▶ [Task objective] Entries follow. Return each line that contains the word "list".

▶ [Records supplied]

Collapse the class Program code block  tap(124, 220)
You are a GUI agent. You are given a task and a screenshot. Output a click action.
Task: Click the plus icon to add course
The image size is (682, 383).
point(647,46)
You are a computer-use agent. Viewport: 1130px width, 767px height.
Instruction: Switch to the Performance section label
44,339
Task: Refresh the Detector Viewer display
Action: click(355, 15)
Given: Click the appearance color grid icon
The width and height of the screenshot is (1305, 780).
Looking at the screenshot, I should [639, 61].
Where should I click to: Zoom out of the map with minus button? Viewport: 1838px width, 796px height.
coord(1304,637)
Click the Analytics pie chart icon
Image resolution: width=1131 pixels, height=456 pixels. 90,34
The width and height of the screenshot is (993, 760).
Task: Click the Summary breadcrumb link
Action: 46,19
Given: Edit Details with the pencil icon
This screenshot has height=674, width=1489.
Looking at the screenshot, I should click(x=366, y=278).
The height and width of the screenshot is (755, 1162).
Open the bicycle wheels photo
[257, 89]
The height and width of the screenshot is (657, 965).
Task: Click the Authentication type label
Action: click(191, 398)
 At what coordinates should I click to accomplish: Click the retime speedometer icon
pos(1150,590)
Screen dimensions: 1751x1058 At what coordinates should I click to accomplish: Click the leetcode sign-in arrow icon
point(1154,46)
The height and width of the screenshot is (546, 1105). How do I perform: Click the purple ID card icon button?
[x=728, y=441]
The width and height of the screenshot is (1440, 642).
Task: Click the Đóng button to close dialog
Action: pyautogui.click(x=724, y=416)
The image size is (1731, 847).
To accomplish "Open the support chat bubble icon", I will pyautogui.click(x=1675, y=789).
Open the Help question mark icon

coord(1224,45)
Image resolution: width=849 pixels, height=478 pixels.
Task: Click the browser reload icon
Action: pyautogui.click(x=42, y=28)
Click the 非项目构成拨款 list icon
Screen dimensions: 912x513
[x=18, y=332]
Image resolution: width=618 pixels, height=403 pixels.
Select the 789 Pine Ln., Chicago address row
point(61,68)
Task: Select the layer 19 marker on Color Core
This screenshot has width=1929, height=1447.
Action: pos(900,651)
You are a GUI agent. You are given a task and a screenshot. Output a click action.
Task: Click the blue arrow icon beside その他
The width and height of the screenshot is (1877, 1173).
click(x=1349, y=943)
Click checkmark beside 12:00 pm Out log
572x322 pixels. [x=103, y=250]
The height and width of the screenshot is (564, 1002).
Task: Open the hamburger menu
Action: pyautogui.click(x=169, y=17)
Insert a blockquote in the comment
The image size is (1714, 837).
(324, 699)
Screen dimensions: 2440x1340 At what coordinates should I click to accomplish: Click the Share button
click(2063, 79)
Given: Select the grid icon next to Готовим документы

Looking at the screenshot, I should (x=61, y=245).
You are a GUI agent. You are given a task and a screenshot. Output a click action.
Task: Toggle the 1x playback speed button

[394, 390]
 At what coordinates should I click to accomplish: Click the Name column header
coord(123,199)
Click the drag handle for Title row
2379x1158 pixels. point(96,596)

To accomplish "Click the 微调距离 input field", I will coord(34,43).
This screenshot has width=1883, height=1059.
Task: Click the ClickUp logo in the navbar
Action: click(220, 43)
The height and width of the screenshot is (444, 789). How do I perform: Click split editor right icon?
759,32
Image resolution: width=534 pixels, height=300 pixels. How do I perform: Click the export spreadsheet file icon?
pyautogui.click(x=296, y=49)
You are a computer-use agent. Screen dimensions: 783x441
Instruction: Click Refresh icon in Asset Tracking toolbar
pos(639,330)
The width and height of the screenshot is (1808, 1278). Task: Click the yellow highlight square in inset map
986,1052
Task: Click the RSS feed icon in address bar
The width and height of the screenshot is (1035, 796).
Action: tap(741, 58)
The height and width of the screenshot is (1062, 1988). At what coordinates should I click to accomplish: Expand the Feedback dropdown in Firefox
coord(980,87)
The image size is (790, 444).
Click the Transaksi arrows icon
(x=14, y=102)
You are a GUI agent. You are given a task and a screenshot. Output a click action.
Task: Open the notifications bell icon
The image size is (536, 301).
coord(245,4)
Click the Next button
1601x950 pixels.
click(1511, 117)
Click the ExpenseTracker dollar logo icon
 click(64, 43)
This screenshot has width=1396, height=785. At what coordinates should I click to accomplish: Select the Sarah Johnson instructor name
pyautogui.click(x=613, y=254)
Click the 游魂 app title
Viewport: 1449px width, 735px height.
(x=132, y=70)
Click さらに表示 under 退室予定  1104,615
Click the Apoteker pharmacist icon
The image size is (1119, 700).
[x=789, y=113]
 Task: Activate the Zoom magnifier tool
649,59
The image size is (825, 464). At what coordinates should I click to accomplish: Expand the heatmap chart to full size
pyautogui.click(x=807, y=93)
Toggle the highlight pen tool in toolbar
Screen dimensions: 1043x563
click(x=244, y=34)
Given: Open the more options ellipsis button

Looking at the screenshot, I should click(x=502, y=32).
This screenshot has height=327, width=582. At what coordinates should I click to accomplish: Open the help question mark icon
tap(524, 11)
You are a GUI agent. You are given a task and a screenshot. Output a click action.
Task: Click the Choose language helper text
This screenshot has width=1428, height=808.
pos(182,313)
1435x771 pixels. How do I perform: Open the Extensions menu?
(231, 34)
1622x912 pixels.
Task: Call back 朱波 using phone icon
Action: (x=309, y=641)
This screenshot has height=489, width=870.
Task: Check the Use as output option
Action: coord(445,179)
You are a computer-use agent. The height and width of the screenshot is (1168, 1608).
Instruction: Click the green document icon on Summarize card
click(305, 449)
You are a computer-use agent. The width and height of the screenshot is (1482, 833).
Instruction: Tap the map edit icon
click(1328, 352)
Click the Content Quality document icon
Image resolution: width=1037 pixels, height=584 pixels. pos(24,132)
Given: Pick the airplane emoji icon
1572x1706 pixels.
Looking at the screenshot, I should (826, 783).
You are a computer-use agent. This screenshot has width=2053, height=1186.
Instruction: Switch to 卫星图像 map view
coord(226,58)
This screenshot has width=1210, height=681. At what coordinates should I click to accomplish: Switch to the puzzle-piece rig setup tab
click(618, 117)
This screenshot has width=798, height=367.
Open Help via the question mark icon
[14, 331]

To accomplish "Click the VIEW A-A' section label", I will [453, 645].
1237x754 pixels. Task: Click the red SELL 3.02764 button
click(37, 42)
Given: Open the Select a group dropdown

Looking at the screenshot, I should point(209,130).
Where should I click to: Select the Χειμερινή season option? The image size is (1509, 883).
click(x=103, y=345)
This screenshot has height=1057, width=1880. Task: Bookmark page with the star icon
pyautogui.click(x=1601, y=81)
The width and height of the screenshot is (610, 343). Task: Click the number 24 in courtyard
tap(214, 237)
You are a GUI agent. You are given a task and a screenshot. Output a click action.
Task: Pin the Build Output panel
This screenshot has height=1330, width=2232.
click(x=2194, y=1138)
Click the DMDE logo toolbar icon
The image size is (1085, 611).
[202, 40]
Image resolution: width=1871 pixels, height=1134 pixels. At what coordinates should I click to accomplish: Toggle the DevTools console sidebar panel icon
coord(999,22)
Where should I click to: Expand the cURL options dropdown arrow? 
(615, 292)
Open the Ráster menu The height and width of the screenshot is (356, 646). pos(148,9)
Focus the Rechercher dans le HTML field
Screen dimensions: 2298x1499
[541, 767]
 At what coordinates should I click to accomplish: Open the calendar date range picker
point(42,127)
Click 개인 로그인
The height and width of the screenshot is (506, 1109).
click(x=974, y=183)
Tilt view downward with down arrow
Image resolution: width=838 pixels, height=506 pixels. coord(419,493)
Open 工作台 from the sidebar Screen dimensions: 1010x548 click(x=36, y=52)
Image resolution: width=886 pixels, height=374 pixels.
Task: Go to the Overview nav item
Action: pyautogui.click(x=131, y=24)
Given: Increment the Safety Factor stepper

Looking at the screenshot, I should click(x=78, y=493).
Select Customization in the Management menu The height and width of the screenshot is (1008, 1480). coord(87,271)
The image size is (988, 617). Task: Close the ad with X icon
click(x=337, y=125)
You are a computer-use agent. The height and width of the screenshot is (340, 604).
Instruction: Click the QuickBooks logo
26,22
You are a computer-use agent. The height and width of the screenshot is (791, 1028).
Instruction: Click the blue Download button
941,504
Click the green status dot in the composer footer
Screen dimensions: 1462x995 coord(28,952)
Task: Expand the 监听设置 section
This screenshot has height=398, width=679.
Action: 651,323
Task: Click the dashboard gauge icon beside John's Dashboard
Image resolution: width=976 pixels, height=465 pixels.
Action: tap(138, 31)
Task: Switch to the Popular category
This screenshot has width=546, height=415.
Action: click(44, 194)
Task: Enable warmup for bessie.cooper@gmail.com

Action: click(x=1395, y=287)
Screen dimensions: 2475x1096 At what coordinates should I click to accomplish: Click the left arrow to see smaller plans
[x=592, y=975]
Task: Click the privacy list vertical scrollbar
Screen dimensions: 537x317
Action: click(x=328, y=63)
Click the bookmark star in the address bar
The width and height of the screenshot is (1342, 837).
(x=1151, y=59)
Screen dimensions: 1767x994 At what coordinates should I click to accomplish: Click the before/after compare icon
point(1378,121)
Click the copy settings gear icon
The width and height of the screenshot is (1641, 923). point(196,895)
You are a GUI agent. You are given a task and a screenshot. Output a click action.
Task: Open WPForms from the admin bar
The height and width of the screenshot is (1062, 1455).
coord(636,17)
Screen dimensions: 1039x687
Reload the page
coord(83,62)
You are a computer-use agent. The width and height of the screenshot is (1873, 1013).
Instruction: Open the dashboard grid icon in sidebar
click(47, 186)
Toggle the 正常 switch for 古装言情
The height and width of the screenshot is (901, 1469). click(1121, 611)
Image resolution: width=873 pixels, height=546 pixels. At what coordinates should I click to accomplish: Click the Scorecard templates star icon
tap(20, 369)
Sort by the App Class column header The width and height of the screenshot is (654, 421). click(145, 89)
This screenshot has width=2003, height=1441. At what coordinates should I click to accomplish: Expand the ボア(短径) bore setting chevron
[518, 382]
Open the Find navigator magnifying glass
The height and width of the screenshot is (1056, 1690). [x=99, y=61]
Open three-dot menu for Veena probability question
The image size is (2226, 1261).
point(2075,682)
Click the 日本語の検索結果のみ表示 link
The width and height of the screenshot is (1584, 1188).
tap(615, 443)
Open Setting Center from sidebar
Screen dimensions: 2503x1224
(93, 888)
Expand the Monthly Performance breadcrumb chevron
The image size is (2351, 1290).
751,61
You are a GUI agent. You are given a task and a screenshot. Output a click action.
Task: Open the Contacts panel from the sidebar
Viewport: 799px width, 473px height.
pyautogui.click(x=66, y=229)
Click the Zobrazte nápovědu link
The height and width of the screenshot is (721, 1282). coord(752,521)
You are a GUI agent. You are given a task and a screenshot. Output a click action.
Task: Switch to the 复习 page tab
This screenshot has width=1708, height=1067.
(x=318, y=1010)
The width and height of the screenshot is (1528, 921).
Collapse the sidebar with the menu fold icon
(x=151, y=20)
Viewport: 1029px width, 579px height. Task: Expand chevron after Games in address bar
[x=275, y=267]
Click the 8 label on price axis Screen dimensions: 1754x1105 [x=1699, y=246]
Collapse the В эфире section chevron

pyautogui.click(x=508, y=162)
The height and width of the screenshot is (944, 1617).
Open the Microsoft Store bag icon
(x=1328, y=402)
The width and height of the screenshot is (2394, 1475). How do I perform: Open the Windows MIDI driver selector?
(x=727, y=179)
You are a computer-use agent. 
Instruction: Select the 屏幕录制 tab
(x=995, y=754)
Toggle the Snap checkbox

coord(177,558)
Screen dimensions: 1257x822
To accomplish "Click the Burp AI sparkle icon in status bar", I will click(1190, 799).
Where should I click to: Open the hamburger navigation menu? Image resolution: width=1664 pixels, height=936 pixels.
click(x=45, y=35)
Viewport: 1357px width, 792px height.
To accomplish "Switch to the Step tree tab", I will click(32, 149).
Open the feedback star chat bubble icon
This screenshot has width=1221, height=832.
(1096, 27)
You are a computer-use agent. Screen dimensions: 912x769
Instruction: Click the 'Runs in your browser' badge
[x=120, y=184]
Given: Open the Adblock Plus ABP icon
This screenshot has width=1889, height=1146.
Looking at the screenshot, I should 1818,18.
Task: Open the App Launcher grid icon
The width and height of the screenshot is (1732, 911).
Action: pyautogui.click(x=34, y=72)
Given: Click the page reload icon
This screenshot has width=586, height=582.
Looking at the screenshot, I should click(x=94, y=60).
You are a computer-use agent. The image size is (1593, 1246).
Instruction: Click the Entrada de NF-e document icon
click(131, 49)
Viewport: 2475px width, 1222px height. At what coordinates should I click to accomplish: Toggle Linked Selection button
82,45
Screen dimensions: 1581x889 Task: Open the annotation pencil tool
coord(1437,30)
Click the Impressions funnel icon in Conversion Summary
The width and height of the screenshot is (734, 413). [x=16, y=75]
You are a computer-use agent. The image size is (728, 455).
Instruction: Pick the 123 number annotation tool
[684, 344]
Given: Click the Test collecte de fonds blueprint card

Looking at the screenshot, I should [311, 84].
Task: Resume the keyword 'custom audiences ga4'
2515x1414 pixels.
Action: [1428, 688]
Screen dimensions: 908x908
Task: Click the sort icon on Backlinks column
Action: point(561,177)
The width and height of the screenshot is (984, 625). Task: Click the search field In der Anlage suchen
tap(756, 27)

▶ [Response]
Click the 非项目构成拨款 list icon
Task: Click the privacy list vertical scrollbar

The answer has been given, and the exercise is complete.